Rio de Janeiro - A desaceleração dos preços de produtos agrícolas no atacado, dos alimentos no varejo e a menor pressão dos combustíveis compensaram o impacto de alta das tarifas de telefonia e luz na inflação de julho medida pelo Índice Geral de Preços Disponibilidade Interna IGP-DI), da Fundação Getúlio Vargas (FGV). O índice recuou de 1,29% em junho para 1,14% em julho.
Os preços no atacado, medidos pelo Índice de Preços por Atacado (IPA), passaram de 1,57% para 1,35% no período. Com a melhora do clima e da safra de alguns produtos, os preços agrícolas passaram de 0,52% para 0,26% entre junho e julho com destaque para a retração de 5,7% em cereais e grãos. ''O IPA só não caiu devido aos alimentos industrializados e matérias-primas semi-elaboradas que avançaram'', disse o economista da FGV Salomão Quadros.
O Índice de Preços ao Consumidor (IPC), que mostra a variação no varejo, desacelerou de 0,78% para 0,59% no período.
A maior pressão no varejo veio dos item habitação (de 0,32% para 1,31%) devido aos reajustes de telefonia e contas de luz, que responderam por mais da metade da inflação ao consumidor em julho. Energia elétrica teve alta de 4,43%, enquanto a assinatura e o pulso de telefone residencial subiram 4,89%.
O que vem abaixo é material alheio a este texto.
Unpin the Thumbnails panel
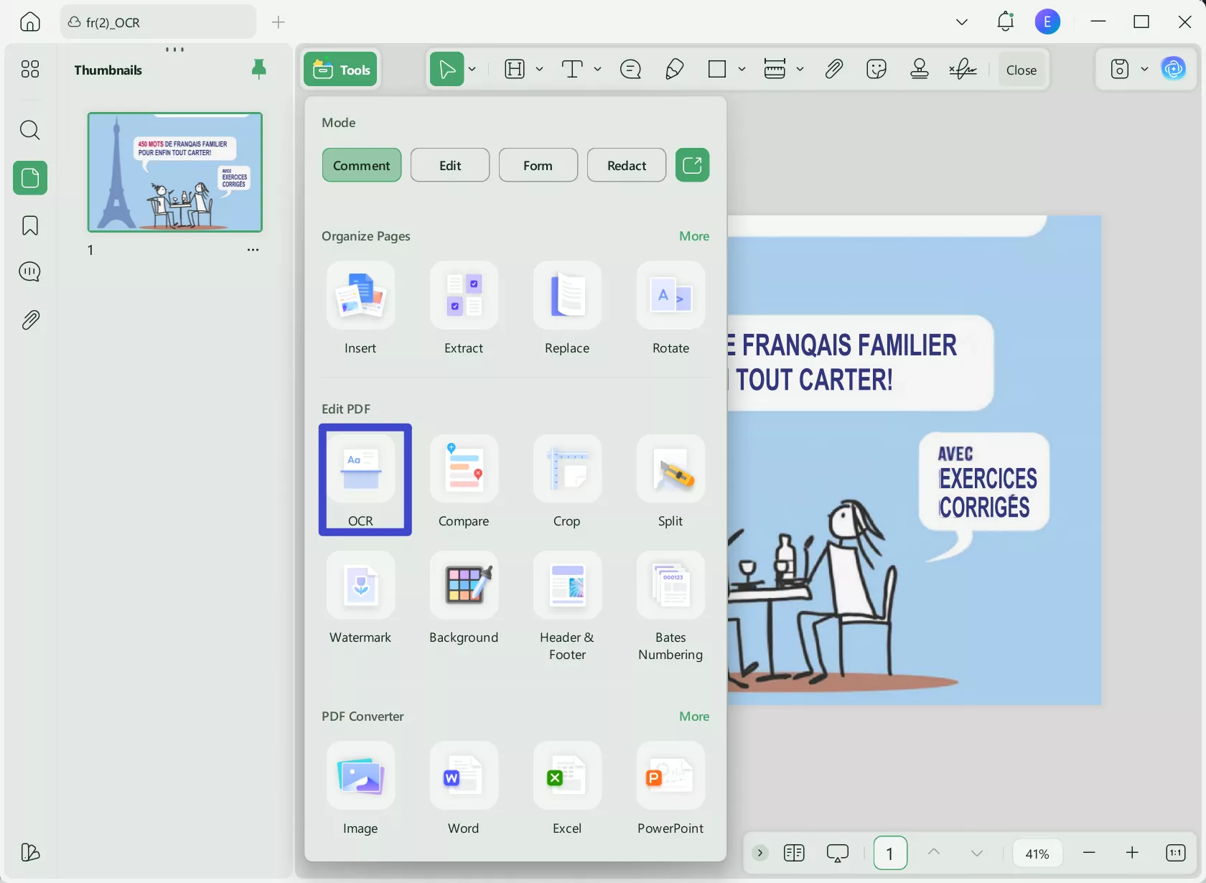This screenshot has height=883, width=1206. 259,70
Os combustíveis, que puxaram a inflação até 15 de julho, já registram uma menor pressão tanto no atacado como no varejo. No acumulado do ano, o IGP-DI registra alta de 8,11% e, em 12 meses, de 11,60%. O Índice Nacional da Construção Civil (INCC) teve alta de 1,12% em julho, após registrar variação de 0,70% em junho.
O IGP-DI é o indexador utilizado para o reajuste de preços nos serviços de telefonia. Ele é composto por três índices: o IPA tem peso de 60%, o IPC tem peso de 30% e o INCC, de 10%.